_What is expected_:
Every record shown here needs to be repeated exactly.

Records for this exercise START

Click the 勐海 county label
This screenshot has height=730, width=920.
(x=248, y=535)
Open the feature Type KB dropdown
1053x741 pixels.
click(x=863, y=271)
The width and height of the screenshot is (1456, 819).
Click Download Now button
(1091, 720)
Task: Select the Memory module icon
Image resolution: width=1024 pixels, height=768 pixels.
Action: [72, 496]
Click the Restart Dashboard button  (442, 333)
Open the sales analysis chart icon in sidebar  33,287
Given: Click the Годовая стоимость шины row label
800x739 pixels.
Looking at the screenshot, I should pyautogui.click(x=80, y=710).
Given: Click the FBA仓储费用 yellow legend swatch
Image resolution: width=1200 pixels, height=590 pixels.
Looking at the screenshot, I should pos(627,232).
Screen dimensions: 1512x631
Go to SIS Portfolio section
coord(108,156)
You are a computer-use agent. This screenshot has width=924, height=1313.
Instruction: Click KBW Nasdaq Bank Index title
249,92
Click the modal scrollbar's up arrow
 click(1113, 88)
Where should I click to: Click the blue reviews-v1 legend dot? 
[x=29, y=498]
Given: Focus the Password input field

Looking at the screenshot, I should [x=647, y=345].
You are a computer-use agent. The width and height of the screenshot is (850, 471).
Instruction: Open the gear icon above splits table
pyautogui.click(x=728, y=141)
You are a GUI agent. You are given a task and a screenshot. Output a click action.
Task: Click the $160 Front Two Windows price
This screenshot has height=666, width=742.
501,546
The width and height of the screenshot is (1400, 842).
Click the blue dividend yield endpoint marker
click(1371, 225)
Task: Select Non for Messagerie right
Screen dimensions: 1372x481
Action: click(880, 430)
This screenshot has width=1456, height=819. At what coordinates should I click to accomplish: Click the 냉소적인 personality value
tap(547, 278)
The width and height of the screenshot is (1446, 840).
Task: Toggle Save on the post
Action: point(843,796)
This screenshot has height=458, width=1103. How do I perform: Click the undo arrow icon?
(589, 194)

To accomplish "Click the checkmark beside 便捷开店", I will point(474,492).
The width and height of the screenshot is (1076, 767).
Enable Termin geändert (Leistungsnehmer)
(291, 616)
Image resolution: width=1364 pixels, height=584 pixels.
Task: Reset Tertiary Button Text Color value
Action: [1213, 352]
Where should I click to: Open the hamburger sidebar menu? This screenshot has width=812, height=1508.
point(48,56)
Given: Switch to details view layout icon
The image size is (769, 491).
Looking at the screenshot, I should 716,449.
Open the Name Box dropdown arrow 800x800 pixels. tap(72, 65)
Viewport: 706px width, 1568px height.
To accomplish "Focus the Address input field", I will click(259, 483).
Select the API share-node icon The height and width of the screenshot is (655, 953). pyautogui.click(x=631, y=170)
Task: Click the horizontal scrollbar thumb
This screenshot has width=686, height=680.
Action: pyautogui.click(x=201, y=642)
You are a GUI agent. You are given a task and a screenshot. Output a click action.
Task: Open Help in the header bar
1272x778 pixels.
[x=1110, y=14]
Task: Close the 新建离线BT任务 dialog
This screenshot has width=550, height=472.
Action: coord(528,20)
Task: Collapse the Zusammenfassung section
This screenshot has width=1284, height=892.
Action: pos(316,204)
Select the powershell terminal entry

Records for this exercise END

_Expected answer_:
Click the 勐海 county label
This screenshot has height=730, width=920.
(x=248, y=535)
Open the feature Type KB dropdown
1053x741 pixels.
click(x=863, y=271)
The width and height of the screenshot is (1456, 819).
Click Download Now button
(1091, 720)
Task: Select the Memory module icon
Image resolution: width=1024 pixels, height=768 pixels.
Action: [72, 496]
Click the Restart Dashboard button  (442, 333)
Open the sales analysis chart icon in sidebar  33,287
Given: Click the Годовая стоимость шины row label
800x739 pixels.
Looking at the screenshot, I should pyautogui.click(x=80, y=710).
Given: Click the FBA仓储费用 yellow legend swatch
Image resolution: width=1200 pixels, height=590 pixels.
Looking at the screenshot, I should pos(627,232).
Screen dimensions: 1512x631
Go to SIS Portfolio section
coord(108,156)
You are a computer-use agent. This screenshot has width=924, height=1313.
Instruction: Click KBW Nasdaq Bank Index title
249,92
Click the modal scrollbar's up arrow
 click(1113, 88)
Where should I click to: Click the blue reviews-v1 legend dot? 
[x=29, y=498]
Given: Focus the Password input field

Looking at the screenshot, I should [x=647, y=345].
You are a computer-use agent. The width and height of the screenshot is (850, 471).
Instruction: Open the gear icon above splits table
pyautogui.click(x=728, y=141)
You are a GUI agent. You are given a task and a screenshot. Output a click action.
Task: Click the $160 Front Two Windows price
This screenshot has height=666, width=742.
501,546
The width and height of the screenshot is (1400, 842).
Click the blue dividend yield endpoint marker
click(1371, 225)
Task: Select Non for Messagerie right
Screen dimensions: 1372x481
Action: click(880, 430)
This screenshot has width=1456, height=819. At what coordinates should I click to accomplish: Click the 냉소적인 personality value
tap(547, 278)
The width and height of the screenshot is (1446, 840).
Task: Toggle Save on the post
Action: point(843,796)
This screenshot has height=458, width=1103. How do I perform: Click the undo arrow icon?
(589, 194)

To accomplish "Click the checkmark beside 便捷开店", I will point(474,492).
The width and height of the screenshot is (1076, 767).
Enable Termin geändert (Leistungsnehmer)
(291, 616)
Image resolution: width=1364 pixels, height=584 pixels.
Task: Reset Tertiary Button Text Color value
Action: [1213, 352]
Where should I click to: Open the hamburger sidebar menu? This screenshot has width=812, height=1508.
point(48,56)
Given: Switch to details view layout icon
The image size is (769, 491).
Looking at the screenshot, I should 716,449.
Open the Name Box dropdown arrow 800x800 pixels. tap(72, 65)
Viewport: 706px width, 1568px height.
To accomplish "Focus the Address input field", I will click(259, 483).
Select the API share-node icon The height and width of the screenshot is (655, 953). pyautogui.click(x=631, y=170)
Task: Click the horizontal scrollbar thumb
This screenshot has width=686, height=680.
Action: pyautogui.click(x=201, y=642)
You are a GUI agent. You are given a task and a screenshot. Output a click action.
Task: Open Help in the header bar
1272x778 pixels.
[x=1110, y=14]
Task: Close the 新建离线BT任务 dialog
This screenshot has width=550, height=472.
Action: coord(528,20)
Task: Collapse the Zusammenfassung section
This screenshot has width=1284, height=892.
Action: pos(316,204)
Select the powershell terminal entry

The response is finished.